The problem: Pick out each line in the listing below that contains the word "image".

(Screen-element location listing)
— BEGIN —
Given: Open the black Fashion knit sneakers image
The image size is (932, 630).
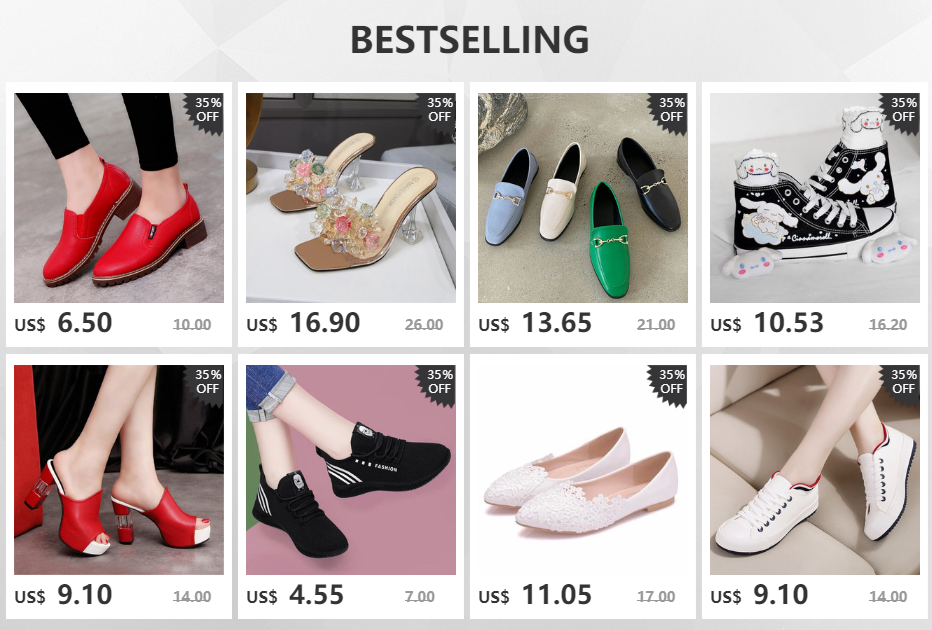Looking at the screenshot, I should point(351,470).
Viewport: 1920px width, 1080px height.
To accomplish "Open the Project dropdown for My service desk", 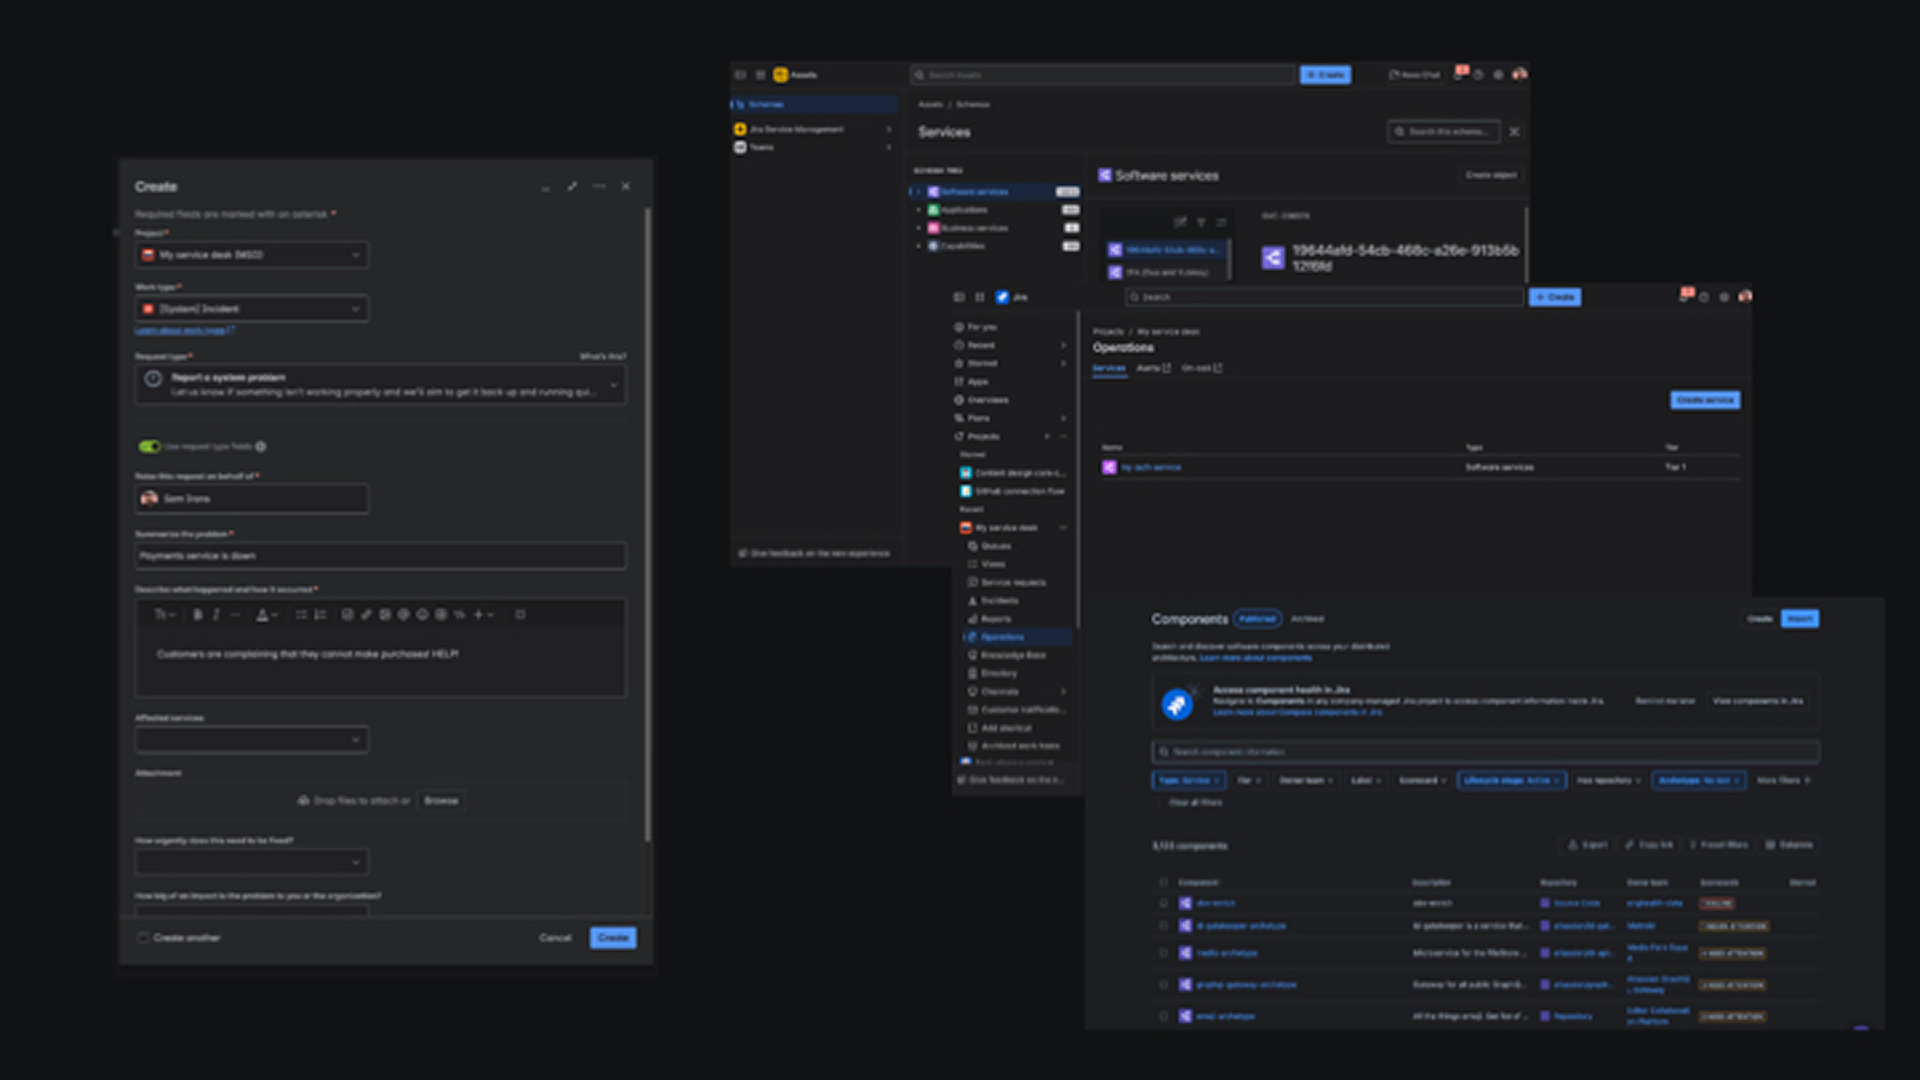I will point(251,255).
— END —
Exercise answer:
Given: Open the black Fashion knit sneakers image
The image size is (932, 630).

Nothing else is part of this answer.